TASK PROMPT — Your answer should be the lines from the start of the records through the line with "Task: Enable Usar Activación por voz toggle", copied word for word.

EXCERPTED DATA START

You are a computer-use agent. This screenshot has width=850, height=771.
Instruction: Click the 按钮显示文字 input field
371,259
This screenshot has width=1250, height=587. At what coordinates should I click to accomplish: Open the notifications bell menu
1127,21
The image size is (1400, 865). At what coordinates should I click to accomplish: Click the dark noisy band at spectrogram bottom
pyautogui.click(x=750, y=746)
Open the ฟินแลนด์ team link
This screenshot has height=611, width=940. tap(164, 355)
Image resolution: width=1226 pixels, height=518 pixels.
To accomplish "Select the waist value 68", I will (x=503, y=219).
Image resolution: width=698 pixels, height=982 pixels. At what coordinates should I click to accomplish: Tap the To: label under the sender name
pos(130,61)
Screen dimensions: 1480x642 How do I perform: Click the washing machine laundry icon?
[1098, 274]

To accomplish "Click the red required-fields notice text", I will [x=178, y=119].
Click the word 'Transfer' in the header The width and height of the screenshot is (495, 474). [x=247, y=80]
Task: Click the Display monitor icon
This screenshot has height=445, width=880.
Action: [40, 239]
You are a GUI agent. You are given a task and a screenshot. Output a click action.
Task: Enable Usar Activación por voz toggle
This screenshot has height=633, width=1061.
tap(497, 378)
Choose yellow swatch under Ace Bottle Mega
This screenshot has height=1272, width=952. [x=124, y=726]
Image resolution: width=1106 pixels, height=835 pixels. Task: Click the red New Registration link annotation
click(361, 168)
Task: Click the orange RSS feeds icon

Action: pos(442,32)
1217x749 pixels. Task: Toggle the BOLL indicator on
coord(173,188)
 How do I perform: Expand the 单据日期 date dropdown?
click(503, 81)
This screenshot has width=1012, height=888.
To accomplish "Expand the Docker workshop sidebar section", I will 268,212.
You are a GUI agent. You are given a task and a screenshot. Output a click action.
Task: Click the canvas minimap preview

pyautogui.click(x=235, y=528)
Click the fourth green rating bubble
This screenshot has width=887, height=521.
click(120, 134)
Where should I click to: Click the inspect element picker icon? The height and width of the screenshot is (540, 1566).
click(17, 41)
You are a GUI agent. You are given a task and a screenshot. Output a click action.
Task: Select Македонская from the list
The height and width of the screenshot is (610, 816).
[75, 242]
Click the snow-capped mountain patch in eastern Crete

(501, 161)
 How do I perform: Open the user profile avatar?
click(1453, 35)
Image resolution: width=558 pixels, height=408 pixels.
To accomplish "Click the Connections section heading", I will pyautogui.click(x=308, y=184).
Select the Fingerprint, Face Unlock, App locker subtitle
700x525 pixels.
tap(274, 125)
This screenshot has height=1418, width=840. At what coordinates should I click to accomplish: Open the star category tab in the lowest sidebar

EXCERPTED DATA END

ANSWER SECTION —
You are a computer-use agent. This screenshot has width=850, height=771.
Instruction: Click the 按钮显示文字 input field
371,259
This screenshot has width=1250, height=587. At what coordinates should I click to accomplish: Open the notifications bell menu
1127,21
The image size is (1400, 865). At what coordinates should I click to accomplish: Click the dark noisy band at spectrogram bottom
pyautogui.click(x=750, y=746)
Open the ฟินแลนด์ team link
This screenshot has height=611, width=940. tap(164, 355)
Image resolution: width=1226 pixels, height=518 pixels.
To accomplish "Select the waist value 68", I will (x=503, y=219).
Image resolution: width=698 pixels, height=982 pixels. At what coordinates should I click to accomplish: Tap the To: label under the sender name
pos(130,61)
Screen dimensions: 1480x642 How do I perform: Click the washing machine laundry icon?
[1098, 274]

To accomplish "Click the red required-fields notice text", I will [x=178, y=119].
Click the word 'Transfer' in the header The width and height of the screenshot is (495, 474). [x=247, y=80]
Task: Click the Display monitor icon
This screenshot has height=445, width=880.
Action: [40, 239]
You are a GUI agent. You are given a task and a screenshot. Output a click action.
Task: Enable Usar Activación por voz toggle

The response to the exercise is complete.